Cette fois, son oeuvre, généralement appréciée, s'est aussi attiré de nombreuses critiques dans un pays où Atatürk est un personnage déifié et dont la silhouette et les statues sont omniprésentes. Chaque cour d'école possède un buste d'Atatürk et son mausolée à Ankara est visité chaque année par des millions de Turcs qui lui vouent un attachement sincère.

L'outrage à la personnalité d'Atatürk est un crime passible de prison.

«Ce film représente un dirigeant sincère et tendre. C'est mon Atatürk», s'est défendu le réalisateur sur les chaînes de télévision.

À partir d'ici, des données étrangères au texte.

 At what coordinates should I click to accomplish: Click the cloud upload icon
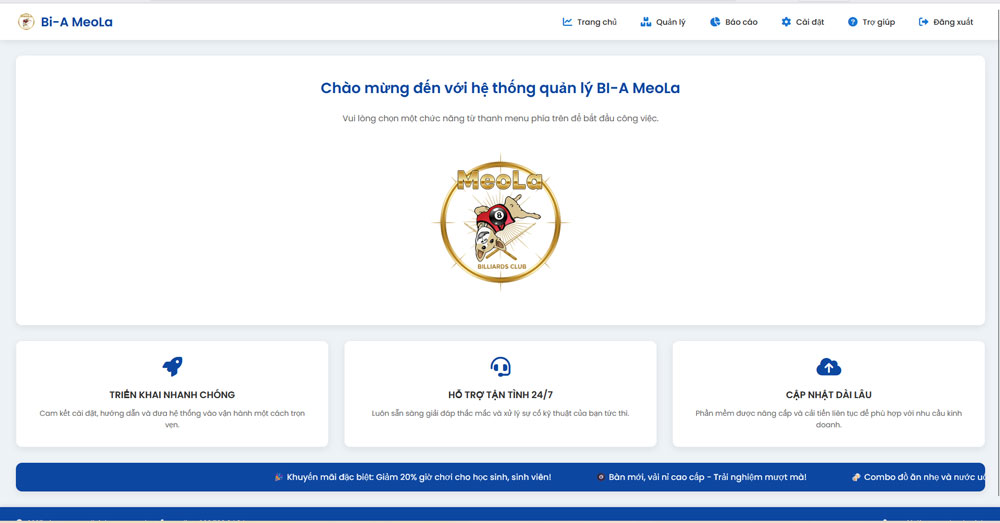828,366
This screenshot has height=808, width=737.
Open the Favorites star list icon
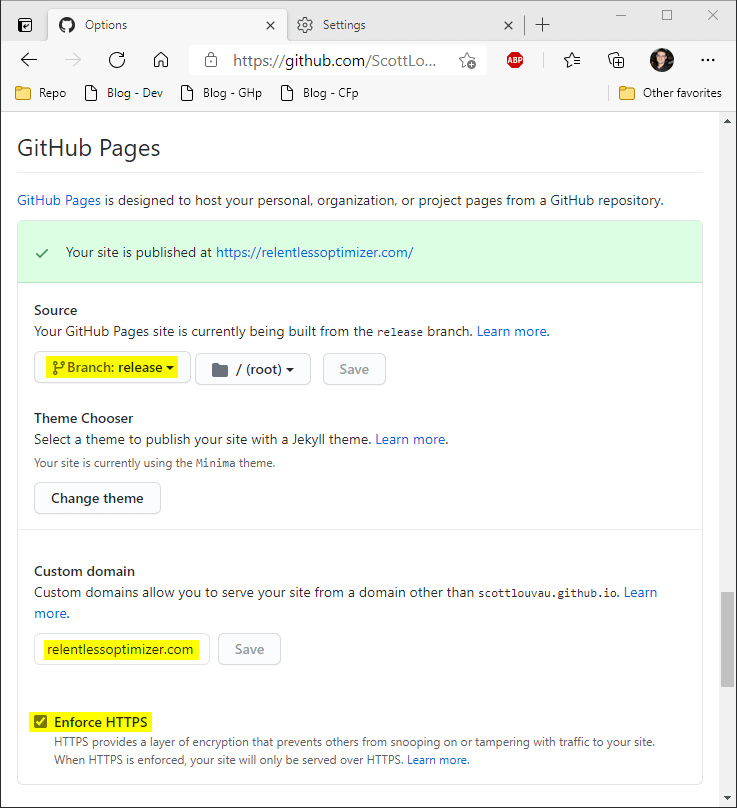pyautogui.click(x=572, y=60)
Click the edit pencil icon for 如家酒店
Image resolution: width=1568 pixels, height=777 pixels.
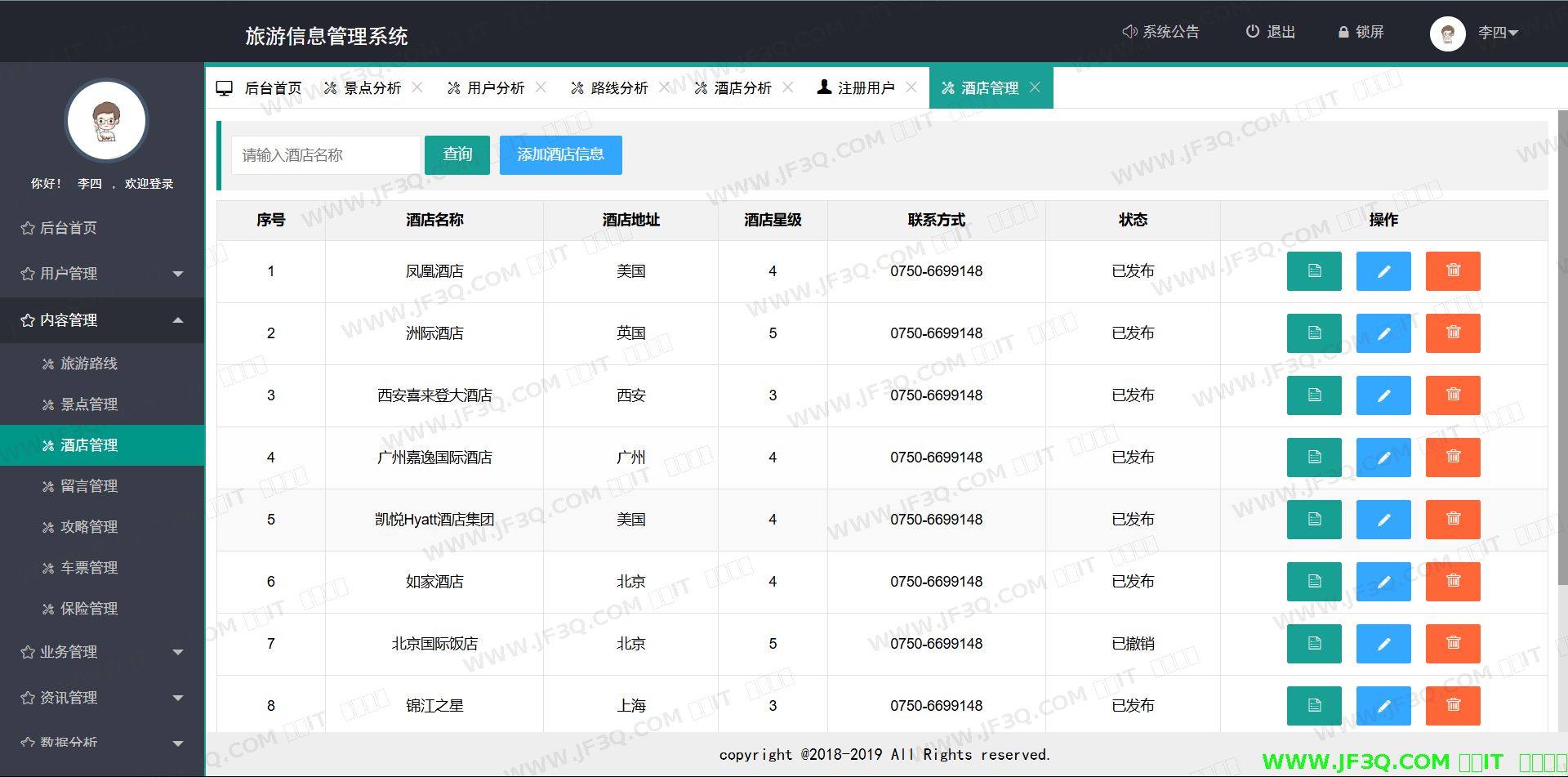tap(1383, 582)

Il a regretté qu'il n'y ait pas dans le pays que ce meneur exceptionnel a fondé un seul musée dédié à sa mémoire.

L'instrumentalisation du culte de la personnalité qui entoure le «Grand sauveur» notamment lors du dernier (1980) des trois coups d'État des militaires en Turquie, ont rétréci, selon M. Dündar, sa pensée en en faisant un dogme et empêchant sa véritable compréhension, voire la tourner en dérision.

«Cette politique ne fait qu'éloigner les gens d'Atatürk (...) alors qu'il est un révolutionnaire radical», dit-il, soulignant que ce chef avait été au fil des années abandonné par ses plus proches compagnons de route, incapables pour certains de saisir la portée de sa vision.

Le film a également divisé les éditorialistes turcs, certains appelant même le public à le boycotter: «N'allez pas voir ce documentaire, dissuadez ceux qui veulent le voir», a lancé Yigit Bulut dans une attaque au vitriol depuis sa colonne du journal Vatan.

Pour ce commentateur, le film, qui «diminue l'image d'Atatürk dans les esprits des jeunes Turcs», ne peut servir que les intérêt des milieux islamistes à l'heure où la polarisation entre le camps laïc et les partisans du parti islamo-conservateur au pouvoir à Ankara est toujours aussi vive.

Mais le ministre de la Culture Ertugrul Günay a balayé les critiques.

«On veut encore qu'Atatürk soit présenté un peu comme un surhomme sans aucune faille. Naturellement c'est un être humain comme tout les autres, qui a ses espoirs, ses déceptions, ses colères et ses bonheurs», a-t-il dit.